Apr 19, 2010

Play with Bibliographic Data

I’ve got the publication list of a research institute. There are more than 1400 entries, exported in xml format from Endnote. As a data mining project, there are plenty of things you can do with the data. Let’s assume  we are interested in the relationships among researchers and groups. Can we check this out quickly in Mathematica?

First, extract the data:

in the xml, for each publication, the author list is stored as the following:

<authors>
<author>
  <style face="normal" font="default" size="100%">Paul, N.</style>
</author>
<author>
  <style face="normal" font="default" size="100%">Cao, B.</style>
</author>
… </authors>

xml = Import["Bib.xml"];

authors = Cases[xml, XMLElement["authors", _, authors_] -> authors, Infinity];

names = Flatten@Cases[#, XMLElement["author", _, {___, XMLElement["style", _, name_]}] –> name] & /@ authors;

What we get here is the lists of authors for each publication.

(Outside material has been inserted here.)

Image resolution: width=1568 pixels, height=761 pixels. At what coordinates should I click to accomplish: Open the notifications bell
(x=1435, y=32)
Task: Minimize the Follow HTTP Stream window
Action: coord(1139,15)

Let’ see the relationship between number of authors and number of publications.

Sort[Tally[Length[#] & /@ names], #1[[1]] < #2[[1]] &]

{{1, 265}, {2, 280}, {3, 320}, {4, 224}, {5, 94}, {6, 85}, {7,
  39}, {8, 22}, {9, 20}, {10, 14}, {11, 11}, {12, 14}, {13, 5}, {14,
  3}, {15, 5}, {18, 1}, {19, 1}, {20, 1}}

xml

We can see that most of publications have no more than 4 authors.

Next step, we like to check out the internal relationships among authors. We need to generate a network for authors. For example, if a publication has 4 authors {A, B, C, D}, the network is defined as a circle:

Flatten@(Partition[Append[authors, authors[[1]]], 2, 1] /. {x_, y_} :> {x -> y})

{A -> B, B -> C, C -> D, D -> A}

For all the publications, we get the following network:

xml2

There are two large research groups inside this institute. Then re-draw the graph with top 10 contributors, it confirms the information.

xml3

No too bad with 10 minutes coding.

I will not release the notebook this time, since I may not have the right to distribute the data. Sorry about it.

4 comments:

Anonymous said...

What a job! What you did in 10 minutes is amazing. Please post the notebook... This would be of great help for many!

Bryan

Nicholas said...

Excellent Job. It's great to read some more advanced Mathematica usage, I am kind of tired of the educational push (even though I am not against that particular application). Keep up the good work.

Robert Nachbar said...

Very cool indeed.

Is the XML format used by EndNote "standard"?

What about "clustering" the papers by topic, for example, by using keywords?

Bob

Unknown said...

Great tutorial, and thanks for sharing it!

One questions though, when constructing the network of authors (e.g. {A,B,C,D}), what's the rationale to not include A->C, A->D, and B->D?

::Y.G::